Нада и Тоно стояли на берегу озера. Вилия, только что радостная и веселая, вдруг стала печальной.
— Ты всегда так добр ко мне, — тихо сказала она. — Но сегодня, когда мы встретились, я сразу почувствовала, что доброта просто переполняет твое сердце. Я и раньше это знала, но сейчас твоя доброта хлынула на меня словно потоки солнечного света.
— Разве я могу не быть с тобой добрым? — Голос Тоно прозвучал жестко.
В своей задумчивости вилия не заметила резкого тона, как и того, что он вдруг крепче сжал ее руку.
— Благодаря тебе в моей памяти оживают такие прекрасные вещи, как солнечный свет. Когда ты рядом, я не боюсь думать о прошлом. Потому что знаю — ты избавишь меня от страданий и боли.
— О нет, это ты помогаешь мне забыть.
— Забыть? Разве ты хочешь о чем-то забыть? Неужели ты хотел бы забыть родное море, такое чудесное? Когда ты рассказываешь о море, я готова слушать бесконечно. Со мной все по-другому. Ведь я была простой глупой девчонкой, которая не вынесла горя и утопилась. Да, это правда. Утопилась. Сегодня мне уже не страшно вспоминать об этом, хотя я и не могу понять, как я пришла в такое отчаяние. — Она улыбнулась. — Из-за какого-то мальчишки, желторотого юнца. А ты муж.
— Я водяной.
— Это не важно, Тоно, возлюбленный. А что сталось с Михайлой, ты не знаешь? Я надеюсь, что где бы он сейчас ни был, он остался таким же веселым, каким я его помню.

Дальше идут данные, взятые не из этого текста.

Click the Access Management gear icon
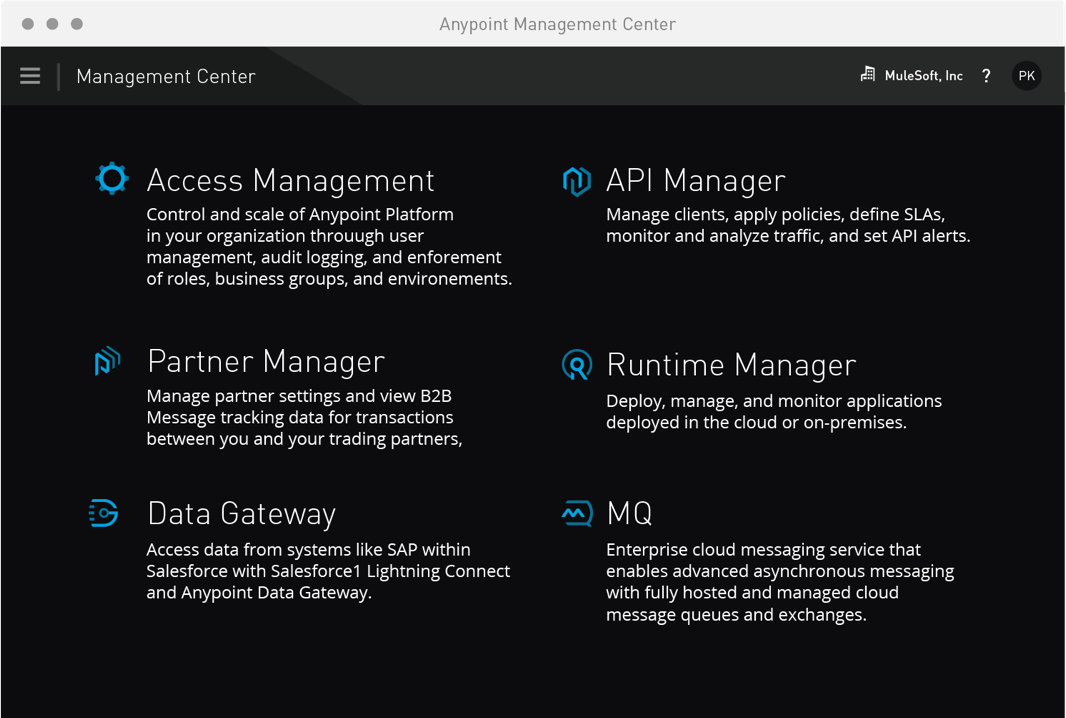Viewport: 1066px width, 718px height. click(111, 178)
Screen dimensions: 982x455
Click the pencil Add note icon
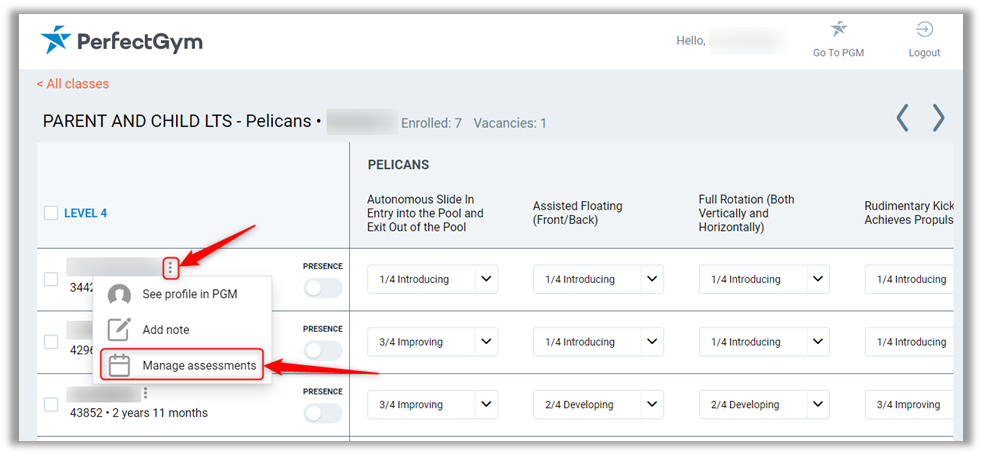coord(119,329)
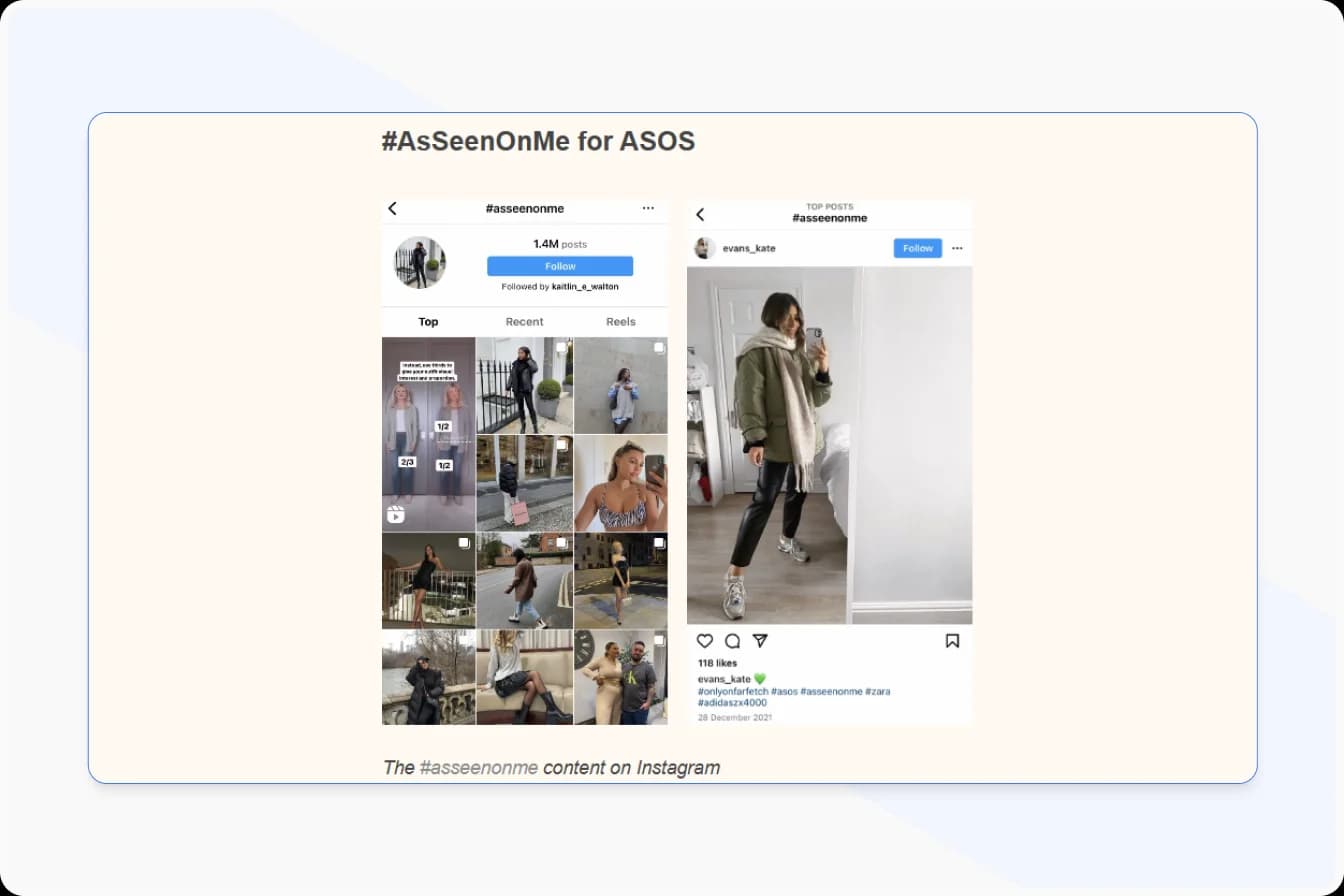Tap the back arrow on evans_kate's post
This screenshot has width=1344, height=896.
(x=700, y=213)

— Я слышал, что его жизнь сложилась благополучно.
Вилия заметила, что Тоно мрачно глядит куда-то вдаль, на озеро, и встревожилась.

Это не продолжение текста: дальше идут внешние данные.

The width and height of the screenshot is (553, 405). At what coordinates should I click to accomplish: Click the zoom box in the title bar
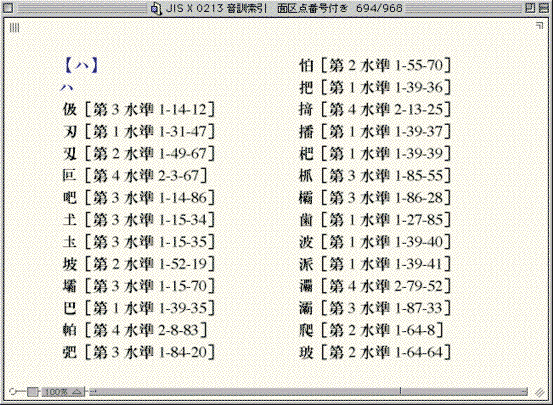click(530, 8)
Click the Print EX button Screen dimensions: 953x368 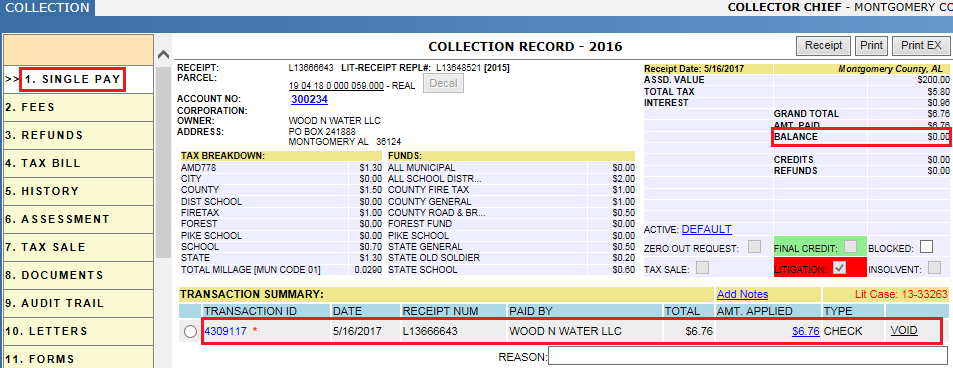[x=921, y=46]
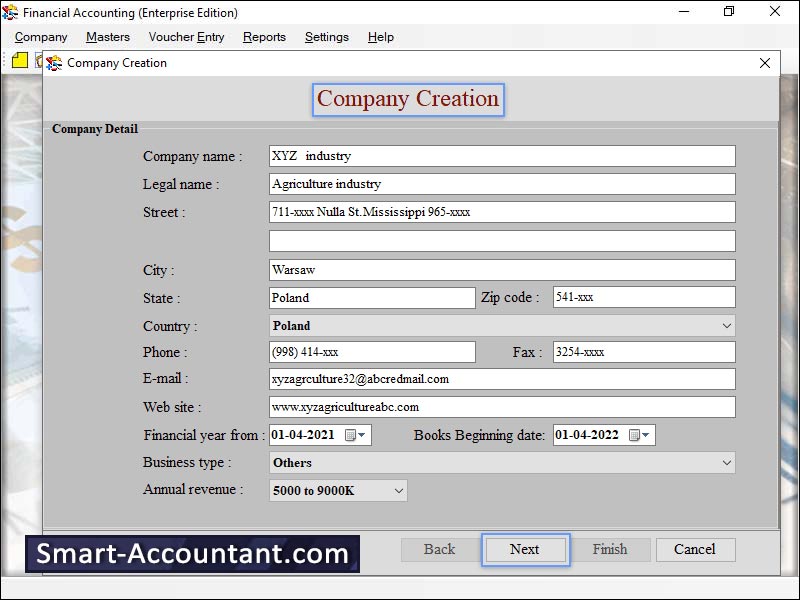800x600 pixels.
Task: Click the yellow new company toolbar icon
Action: [20, 61]
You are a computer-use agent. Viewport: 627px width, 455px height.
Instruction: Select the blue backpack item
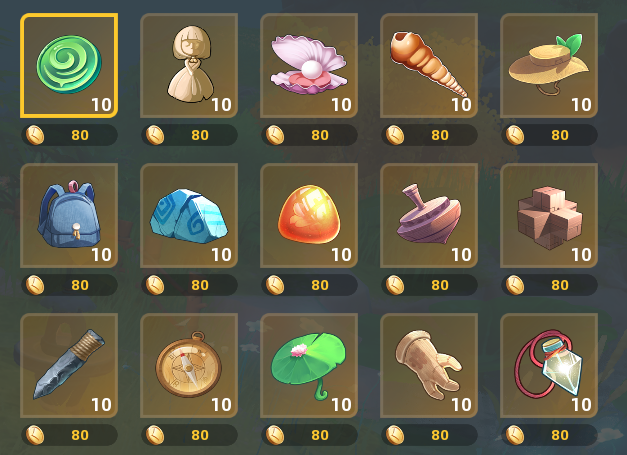tap(69, 216)
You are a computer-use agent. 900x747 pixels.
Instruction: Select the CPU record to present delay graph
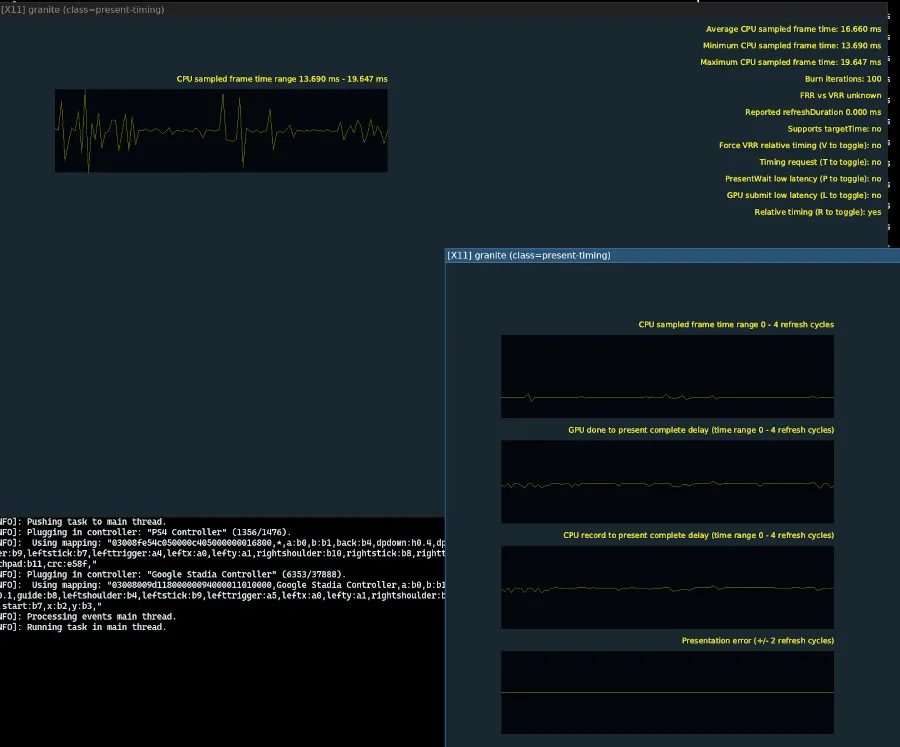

— Ты чем-то глубоко ранен, тебя мучает тяжелая обида. Не могу ли я тебе помочь? Как мне хочется что-то сделать для тебя…
Тоно удивился. Еще никогда вилия не говорила о том, что он ей близок.
— Мне, видимо, придется уехать, — сказал он. — Моя сестра — помнишь, я тебе о ней говорил — считает, что нам нужно уехать отсюда. Боюсь, она права, насколько разум позволяет ей судить о том, что хорошо и что плохо. Только в этих пределах, — добавил он сквозь зубы.
Нада попятилась и в ужасе прижала ладонь ко рту, чтобы не вскрикнуть, потом, будто защищаясь от чего-то страшного, подняла руки.
— Нет, нет! Тоно! Это невозможно! Умоляю тебя…
Нада опустилась на землю и горько заплакала.
Никогда еще Тоно не видел ее слез. Он встал на колени, обнял ее за плечи и, гладя по волосам, попытался объяснить, что просто обмолвился, что никогда ни за какие блага он не расстанется с нею, и, утешая Наду, понимал, что сейчас его постигло безумие той же отчаянной силы, что когда-то толкнуло девушку покончить с земной жизнью.
Глава 8
В день святого апостола Матфея в церкви лесной задруги была крещена дочь морского царя. Она сама выбрала для себя имя — Драгомира. В Дании это имя звучало как Дагмара, что значит «дева дня».
Крестил ее отец Томислав. На дочери Андрея было белое платье, рыжие волосы она заплела в косы и убрала, прикрыв платком, как подобает женщине, которая пришла в храм Господень. Рядом с нею стоял отец. Ради этого торжества он оставил военный корабль и прибыл в задругу. Слева от Андрея стояла его жена Елена, далее Иван Шубич с женой. В маленькой церкви собралось множество прихожан, здесь были жители задруги, крестьяне, друзья и сородичи, бывшие подданные морского царя, правителя лири. Народу было столько, сколько могла вместить церковка. В первом ряду прихожан близко от алтаря стоял Пука, с безнадежной тоской смотревший на дочь Андрея. В углу у самой двери стоял Тоно. Кто-то из людей сказал, мол, не подобает ему находиться в церкви, но отец Томислав строго возразил: как-никак Тоно родной брат новообращенной христианки, разве можно не пустить его в церковь, когда над сестрой сотворяют обряд крещения? В том, как отец Томислав совершал обряд, было много неожиданного и нетрадиционного. «Как знать, — думал священник, — а вдруг торжественное праздничное действо поможет ему милостью Божьей найти путь к его сердцу?» Тоно стоял, скрестив на груди руки, лицо его было холодным.